Of course, there are also processes that are more complex than can be described with a fourfold division. That’s why there has been further development into trigrams and hexagrams. With the 64 hexagrams being the ultimate differentiation, everything in our world can be described. Because everything in the universe can be described in terms of these hexagrams, you could say that everything is based on yin and yang. Yin and yang are phases in a cyclic movement where one is continually transformed into the other. It is a process of transformation. The relationship between these two is what you find in the Taiji symbol, and it symbolizes what is called the ‘interdependence’ of yin and yang. The Taiji symbolizes perfection and, by encompassing both pairs, possesses all the possibilities of the cosmos while emphasizing their interrelational nature.

Chinese medicine assumes that the human body has arisen from the blending of yin and yang.
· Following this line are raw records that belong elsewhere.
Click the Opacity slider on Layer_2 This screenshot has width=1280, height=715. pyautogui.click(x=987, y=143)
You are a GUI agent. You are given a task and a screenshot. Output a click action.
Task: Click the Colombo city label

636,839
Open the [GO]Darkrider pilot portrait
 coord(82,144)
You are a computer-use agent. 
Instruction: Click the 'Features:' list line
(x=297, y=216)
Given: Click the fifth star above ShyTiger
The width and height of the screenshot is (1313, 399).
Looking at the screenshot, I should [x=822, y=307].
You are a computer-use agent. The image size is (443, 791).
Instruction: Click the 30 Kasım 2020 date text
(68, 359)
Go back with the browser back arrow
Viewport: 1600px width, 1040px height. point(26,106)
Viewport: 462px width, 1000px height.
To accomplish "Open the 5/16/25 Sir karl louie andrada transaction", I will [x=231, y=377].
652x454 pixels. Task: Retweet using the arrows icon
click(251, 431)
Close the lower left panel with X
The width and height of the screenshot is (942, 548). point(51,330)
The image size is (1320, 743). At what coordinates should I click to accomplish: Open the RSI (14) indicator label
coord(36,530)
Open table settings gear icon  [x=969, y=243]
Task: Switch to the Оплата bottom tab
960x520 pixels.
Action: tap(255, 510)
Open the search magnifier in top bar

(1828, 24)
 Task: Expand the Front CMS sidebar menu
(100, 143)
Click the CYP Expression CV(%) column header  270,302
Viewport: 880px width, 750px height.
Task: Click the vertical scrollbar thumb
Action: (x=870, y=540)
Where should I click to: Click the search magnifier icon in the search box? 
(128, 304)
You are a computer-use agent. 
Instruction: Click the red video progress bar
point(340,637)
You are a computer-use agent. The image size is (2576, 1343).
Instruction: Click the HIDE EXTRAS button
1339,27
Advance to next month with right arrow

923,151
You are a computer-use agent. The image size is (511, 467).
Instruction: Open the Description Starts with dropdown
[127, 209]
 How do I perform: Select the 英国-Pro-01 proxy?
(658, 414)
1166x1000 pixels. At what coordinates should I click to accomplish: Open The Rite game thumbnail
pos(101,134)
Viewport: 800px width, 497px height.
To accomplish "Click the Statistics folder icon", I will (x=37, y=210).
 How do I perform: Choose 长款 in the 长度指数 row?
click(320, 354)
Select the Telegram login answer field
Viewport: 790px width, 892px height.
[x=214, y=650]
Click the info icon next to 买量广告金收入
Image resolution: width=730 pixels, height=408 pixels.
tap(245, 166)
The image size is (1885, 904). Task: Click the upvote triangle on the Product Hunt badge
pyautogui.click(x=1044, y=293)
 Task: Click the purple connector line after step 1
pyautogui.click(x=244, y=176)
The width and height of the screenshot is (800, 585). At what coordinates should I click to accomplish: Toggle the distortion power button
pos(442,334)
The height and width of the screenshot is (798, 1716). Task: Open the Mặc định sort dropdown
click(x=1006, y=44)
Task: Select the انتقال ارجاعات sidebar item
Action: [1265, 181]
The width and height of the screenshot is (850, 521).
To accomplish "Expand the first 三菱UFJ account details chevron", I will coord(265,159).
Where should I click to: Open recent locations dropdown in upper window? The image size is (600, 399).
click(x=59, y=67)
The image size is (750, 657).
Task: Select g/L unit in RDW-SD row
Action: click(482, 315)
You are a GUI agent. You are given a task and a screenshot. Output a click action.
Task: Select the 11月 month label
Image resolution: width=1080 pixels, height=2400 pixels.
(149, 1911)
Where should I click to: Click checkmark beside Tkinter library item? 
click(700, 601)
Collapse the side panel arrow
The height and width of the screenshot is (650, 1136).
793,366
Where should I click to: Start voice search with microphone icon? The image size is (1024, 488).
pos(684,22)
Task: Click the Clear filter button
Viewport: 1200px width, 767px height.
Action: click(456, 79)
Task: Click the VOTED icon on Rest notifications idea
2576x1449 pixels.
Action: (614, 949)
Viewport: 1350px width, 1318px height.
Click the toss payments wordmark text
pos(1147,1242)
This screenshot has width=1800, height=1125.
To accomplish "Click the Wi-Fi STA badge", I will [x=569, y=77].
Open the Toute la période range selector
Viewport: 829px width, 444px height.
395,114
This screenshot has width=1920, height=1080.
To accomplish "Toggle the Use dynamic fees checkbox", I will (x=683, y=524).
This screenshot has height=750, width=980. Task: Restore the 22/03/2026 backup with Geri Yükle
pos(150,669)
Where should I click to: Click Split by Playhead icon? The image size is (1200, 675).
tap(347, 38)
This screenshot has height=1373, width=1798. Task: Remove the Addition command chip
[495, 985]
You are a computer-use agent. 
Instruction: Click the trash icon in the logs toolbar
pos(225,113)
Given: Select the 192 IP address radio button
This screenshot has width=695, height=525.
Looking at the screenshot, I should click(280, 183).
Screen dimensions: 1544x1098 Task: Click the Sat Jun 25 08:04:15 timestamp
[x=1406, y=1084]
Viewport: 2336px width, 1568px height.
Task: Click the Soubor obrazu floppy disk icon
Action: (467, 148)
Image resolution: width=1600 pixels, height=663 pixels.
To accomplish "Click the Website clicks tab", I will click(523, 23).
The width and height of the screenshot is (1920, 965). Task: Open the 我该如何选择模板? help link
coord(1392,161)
The Huang Di Nei Jing says: two types of qi attract each other to blend and form a physical entity. These yin-yang relationships can be found in the categorization of all phenomena and also of the aspects of the body. In addition to the regions of the body (see the example above of front and back / upper and lower), there is a classification of internal organs: the solid organs are yin (liver, heart, kidneys, spleen, lungs), and the hollow organs are yang (large and small intestine, gallbladder, stomach, bladder). This is known as the ZhangFu. Mapping the body in this way allowed a doctor to categorize the nature of a disease as active in a yin or yang region, influencing their approach to treatment.

Chinese traditional medicine ancient book

This covers the simple dichotomy of opposites. An example of a more complex differentiation is the classification of the body’s 12 channels, where 2×3 channels are yin and 2×3 channels are yang. This is known as the six divisions. Another excellent example of how the principles of yin and yang are used in medicine is the basic diagnostic method of the Ba Gang, or 8 principles. This method distinguishes the following themes: Is it yin or yang – is it external or internal – is it hot or cold – is it full or empty.

The principle is applied in various ways within Chinese medicine. It allows for the classification of the histological structures of the human body. It represents the relationship between structures and their functions. It categorizes pathogenesis, where we have a subdivision into excess of yin or yang and deficiency of yin or yang. It not only provides guidance in diagnosis.